Green tea ingredient rides trend

By Alex McNally

- Last updated on GMT

Related tags: Green tea

A green tea extract has been launched by Danisco as a food
ingredient, reinforcing the perceived benefits of the antioxidant
and its "consumer friendly" appeal.

The company says that more and more consumers are reading food labels to see what ingredients are contained and green tea strikes a chord with this increasing body of health conscious consumers as being good for them. Food companies are increasingly taking advantage of this perceived relationship between the properties of green teas and the consumer's desire for healthy natural ingredients. In the past, scientific data has linked green teas to a whole host of health benefits, from boosting blood vessel health, reducing the risk of colon and rectal cancer and protecting against Alzheimer's. Danisco director David Charest said: "This has food companies looking for consumer-friendly ingredients. [Consumers] want to have confidence in the products." ​ The natural antioxidant properties of green tea are particularly effective for products highly susceptible to oxidation, including low-fat, trans-free products and foods with a high content of polyunsaturated fat, Danisco said. Under the name of Guardian Green Tea Extracts, the ingredient's key applications will include dressings, soups, sauces, meat, poultry and seafood products. It will be principally used as a flavour enhancer.

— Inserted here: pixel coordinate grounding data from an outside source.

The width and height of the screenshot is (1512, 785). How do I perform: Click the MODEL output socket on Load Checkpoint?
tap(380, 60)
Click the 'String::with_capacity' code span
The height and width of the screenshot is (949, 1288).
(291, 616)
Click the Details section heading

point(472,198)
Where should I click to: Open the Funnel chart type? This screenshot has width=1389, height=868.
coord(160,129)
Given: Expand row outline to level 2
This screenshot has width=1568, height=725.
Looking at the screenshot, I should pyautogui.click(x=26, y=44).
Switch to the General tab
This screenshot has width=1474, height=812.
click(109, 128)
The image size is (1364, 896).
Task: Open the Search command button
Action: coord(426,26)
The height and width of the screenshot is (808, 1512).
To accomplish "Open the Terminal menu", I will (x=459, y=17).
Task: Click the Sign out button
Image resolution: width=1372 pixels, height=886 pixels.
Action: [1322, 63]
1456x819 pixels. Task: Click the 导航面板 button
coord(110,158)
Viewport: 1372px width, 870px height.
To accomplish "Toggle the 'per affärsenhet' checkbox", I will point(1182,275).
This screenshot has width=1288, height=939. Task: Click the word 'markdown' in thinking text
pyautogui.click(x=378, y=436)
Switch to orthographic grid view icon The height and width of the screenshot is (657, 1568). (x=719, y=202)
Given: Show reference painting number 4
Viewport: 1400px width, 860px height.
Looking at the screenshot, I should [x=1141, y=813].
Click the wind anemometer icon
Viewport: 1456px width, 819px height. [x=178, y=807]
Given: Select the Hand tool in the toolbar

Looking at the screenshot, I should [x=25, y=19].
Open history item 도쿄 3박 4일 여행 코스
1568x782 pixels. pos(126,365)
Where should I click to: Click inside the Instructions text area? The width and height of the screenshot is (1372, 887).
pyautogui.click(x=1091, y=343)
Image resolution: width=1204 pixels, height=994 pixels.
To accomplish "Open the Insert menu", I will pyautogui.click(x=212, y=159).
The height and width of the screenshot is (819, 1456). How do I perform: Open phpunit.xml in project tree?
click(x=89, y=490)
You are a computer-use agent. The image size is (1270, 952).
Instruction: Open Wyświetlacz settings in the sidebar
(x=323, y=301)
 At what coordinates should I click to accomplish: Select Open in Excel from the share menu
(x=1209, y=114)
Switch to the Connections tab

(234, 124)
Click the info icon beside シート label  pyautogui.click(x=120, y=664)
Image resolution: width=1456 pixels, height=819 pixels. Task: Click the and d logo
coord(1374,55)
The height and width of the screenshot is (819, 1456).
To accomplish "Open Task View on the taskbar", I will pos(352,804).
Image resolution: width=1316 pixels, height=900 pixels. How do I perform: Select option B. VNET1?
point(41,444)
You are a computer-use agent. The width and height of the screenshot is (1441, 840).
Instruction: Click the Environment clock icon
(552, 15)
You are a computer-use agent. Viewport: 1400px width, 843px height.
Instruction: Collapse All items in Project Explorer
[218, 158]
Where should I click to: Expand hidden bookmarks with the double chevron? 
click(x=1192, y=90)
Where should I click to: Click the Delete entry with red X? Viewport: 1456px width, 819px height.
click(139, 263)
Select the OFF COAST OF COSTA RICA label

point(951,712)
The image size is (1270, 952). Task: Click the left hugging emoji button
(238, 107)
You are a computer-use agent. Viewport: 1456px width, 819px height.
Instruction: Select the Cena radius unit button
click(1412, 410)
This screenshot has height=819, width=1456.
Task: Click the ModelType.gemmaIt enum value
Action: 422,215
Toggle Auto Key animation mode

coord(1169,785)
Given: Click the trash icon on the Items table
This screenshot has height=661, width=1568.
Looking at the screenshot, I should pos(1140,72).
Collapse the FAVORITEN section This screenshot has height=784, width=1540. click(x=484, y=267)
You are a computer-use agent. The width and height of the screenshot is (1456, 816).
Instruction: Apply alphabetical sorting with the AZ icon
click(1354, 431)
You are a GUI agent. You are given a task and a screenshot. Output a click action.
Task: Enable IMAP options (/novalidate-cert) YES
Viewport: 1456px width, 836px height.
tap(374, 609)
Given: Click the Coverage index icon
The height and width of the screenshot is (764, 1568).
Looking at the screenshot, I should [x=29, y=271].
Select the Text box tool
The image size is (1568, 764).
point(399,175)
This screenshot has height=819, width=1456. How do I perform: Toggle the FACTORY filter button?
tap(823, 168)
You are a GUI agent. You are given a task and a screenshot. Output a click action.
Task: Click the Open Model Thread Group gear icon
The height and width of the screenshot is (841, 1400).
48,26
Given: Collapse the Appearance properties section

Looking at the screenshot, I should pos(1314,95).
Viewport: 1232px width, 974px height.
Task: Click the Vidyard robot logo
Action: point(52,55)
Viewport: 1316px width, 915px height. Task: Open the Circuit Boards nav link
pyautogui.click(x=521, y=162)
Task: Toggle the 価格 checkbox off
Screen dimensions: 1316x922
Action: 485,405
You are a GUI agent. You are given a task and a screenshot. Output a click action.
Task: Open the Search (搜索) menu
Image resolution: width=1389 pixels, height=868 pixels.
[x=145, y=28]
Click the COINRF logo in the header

The green tea extract is the latest in Danisco's "food protection family" of products which include a rosemary extract and other antioxidant products as ingredients. According to Mintel the UK saw sales of green tea increase by 222 per cent between 2002 and 2006, albeit from a small base of 4.8m to 15.5m in 2006. While the green tea extract has seen phenomenal growth, standard tea sales have slipped by some 16 per cent in the same period of time as consumes opt for healthier options. Mintel puts much of the success of green teas with consumers down to its health image. The February report on Tea and Herbal Tea notes: "They are rich in antioxidants, making them arguably the healthiest form of tea. They do contain caffeine, although they can be decaffeinated. Organic products are the most common in this sector, which enhances their health credentials." ​ Danisco is not the first company to tune in to this growing trend. Already, Unilever has unveiled a catechin-rich green tea range and a partnership between Coca-Cola and Nestle has seen the launch of the green-tea rich drink Enviga.